Iron-doped Cu2O nanozyme enables highly sensitive colorimetric detection of vitamin E in serum

Abstract

Vitamin E plays a vital role in maintaining human health as well as in the prevention and treatment of related diseases. However, current methods for detecting vitamin E suffer from complex instruments, high cost, and cumbersome operation, making it difficult to meet the demand for rapid detection in serum samples. Herein, we designed an iron-doped cuprous oxide (Fe-Cu2O) nanozyme for the colorimetric detection of vitamin E in human serum. Impressively, the Fe-Cu2O nanozyme exhibits a 7.2-fold enhancement in peroxidase (POD)-like activity compared with pure Cu2O nanozyme. In the presence of hydrogen peroxide (H2O2 ), Fe-Cu2O nanozyme catalyzes the decomposition of H2O2 to generate hydroxyl radicals (•OH), thereby oxidizing colorless 3,3',5,5'-tetramethylbenzidine (TMB) into a blue product (ox TMB).

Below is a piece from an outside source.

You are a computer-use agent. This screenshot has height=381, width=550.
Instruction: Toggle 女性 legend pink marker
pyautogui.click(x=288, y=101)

As a reducing agent, vitamin E can fade the blue ox TMB, enabling the quantitative determination of vitamin E. Under optimized experimental conditions, the as-prepared Fe-Cu2O nanozyme achieves a linear detection range of 2-80 µM toward Vitamin E with a limit of detection (LOD) of 1.89 µM. This approach holds promise as a straightforward, economical, and highly effective strategy for the clinical diagnosis and health screening of vitamin E and other bioactive molecules.